The smoke was dense out there. It was denser than it had been just a moment before. Or maybe it was simply piling up against the bow shock of some large body coming this way, very fast.

Illyenov lowered his rifle. “You lead a charmed life, Comrade Foreign Service Officer. Perhaps your luck sustains you through next ten minutes.”

He reached into the bag and brought up gasoline bombs for each of them.

“I will kill Malmagden when we are done,” he said in a tone of mild reason. Susan did not bother to dispute this. By the way the glass trembled beneath her feet, she guessed she had moments to live anyway.

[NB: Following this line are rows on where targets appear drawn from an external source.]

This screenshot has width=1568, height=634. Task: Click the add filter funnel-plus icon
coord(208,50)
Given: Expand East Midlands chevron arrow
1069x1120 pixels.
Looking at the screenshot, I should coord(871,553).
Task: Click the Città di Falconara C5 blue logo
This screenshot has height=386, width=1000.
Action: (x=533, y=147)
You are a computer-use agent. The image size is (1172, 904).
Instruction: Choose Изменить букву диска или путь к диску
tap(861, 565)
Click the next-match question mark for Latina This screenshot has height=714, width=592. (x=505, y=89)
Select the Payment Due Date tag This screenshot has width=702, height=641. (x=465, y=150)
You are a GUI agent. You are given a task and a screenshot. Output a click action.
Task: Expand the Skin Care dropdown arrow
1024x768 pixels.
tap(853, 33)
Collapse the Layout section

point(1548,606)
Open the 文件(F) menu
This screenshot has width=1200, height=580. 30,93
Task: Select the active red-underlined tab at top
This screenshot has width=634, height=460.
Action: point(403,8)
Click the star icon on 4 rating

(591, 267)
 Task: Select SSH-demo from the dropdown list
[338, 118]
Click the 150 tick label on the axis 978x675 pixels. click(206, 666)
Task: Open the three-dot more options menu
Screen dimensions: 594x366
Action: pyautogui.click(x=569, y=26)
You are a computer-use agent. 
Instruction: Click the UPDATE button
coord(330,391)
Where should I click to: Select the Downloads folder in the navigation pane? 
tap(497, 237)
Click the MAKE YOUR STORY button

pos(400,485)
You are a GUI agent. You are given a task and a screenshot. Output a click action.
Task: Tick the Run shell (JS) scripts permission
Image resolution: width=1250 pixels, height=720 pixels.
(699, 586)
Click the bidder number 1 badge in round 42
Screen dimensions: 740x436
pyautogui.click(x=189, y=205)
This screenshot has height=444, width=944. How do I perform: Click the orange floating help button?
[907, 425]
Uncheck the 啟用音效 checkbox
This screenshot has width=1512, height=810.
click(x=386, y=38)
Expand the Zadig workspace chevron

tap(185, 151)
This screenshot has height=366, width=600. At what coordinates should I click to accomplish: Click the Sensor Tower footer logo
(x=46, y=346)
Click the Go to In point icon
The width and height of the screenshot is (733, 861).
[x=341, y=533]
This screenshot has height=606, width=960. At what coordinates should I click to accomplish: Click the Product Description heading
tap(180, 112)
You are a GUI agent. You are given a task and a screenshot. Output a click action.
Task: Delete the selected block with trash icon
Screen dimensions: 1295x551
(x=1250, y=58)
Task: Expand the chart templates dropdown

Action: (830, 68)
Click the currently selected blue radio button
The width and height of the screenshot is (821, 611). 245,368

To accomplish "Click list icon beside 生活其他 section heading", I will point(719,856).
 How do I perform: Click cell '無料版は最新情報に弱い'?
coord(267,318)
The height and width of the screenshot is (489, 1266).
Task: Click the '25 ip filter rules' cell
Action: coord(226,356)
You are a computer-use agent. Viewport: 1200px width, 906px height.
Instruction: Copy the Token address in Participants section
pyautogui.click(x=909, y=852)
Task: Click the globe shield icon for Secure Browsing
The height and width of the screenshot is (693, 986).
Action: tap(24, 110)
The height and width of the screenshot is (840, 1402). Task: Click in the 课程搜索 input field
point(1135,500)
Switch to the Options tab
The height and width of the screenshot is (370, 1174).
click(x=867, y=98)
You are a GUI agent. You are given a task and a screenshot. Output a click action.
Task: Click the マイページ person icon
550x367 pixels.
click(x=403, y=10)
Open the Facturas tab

“There is an art to throwing gasoline bomb!” The shriek of fracturing glass was so loud that Illyenov had to yell to be heard. “You wait till your target is just within throwing range, and light rag on top. Tip the bottle forward—so. You want to keep the flame away from the bottle without spilling petrol. You want to burn creature, not yourself.”

A spotlight from the western face of the valley swung around to touch the flank of something too large to take in with a single beam. She watched in awe as the spotlight penetrated a gelatinous wall.

She fired into the front of the thing. It flinched slightly. It seemed to become aware of her, so that it tracked her as she moved away. She fired again. The thing moved toward her.

Charley heaved his first Molotov cocktail against the side of the creature. Flames lent it sudden volume. Susan would have stepped back to take the whole of it in. There was no time for that. She snapped open her Ronson. She thumbed the ignition wheel, once, twice, three times—to no effect. The flint was damp, or she was nervous. Either way, she knew she was dead.

Illyenov threw his gasoline bomb into the creature’s crablike maw. It bellowed, loud as a locomotive in labor. The roar startled Susan. She dropped the bottle. It crashed across the ground. Suddenly she was covered in gasoline and broken glass, and this flaming mountain of flesh was rolling her way.

Charley Shrieve stepped up next to her with his Colt. He fired right into it from a little more than arm’s distance. A tentacle unfurled from the dark and took his hand. The gun clattered to the ground. It levered Charley down, right beneath its many whipping and scything mouthparts. With his free hand, he reached back for his gun. But his gun was gone.

Susan remembered the charcoal drawings by the bonfire—that awful parody of a human face leering down from the carapace. She sensed vulnerability in its most human feature.

She raised her Walther to fire into the humanesque mask riding atop the flaming hump. It occurred to her that she was covered in gasoline. She saw her muzzle flash catch a bit of vapor from her clothes—saw herself lit in a halo of flames.

Even as she lowered her pistol, a second image overpowered the first. A middle-aged woman, waking every silent morning to the feel of that unsqueezed trigger.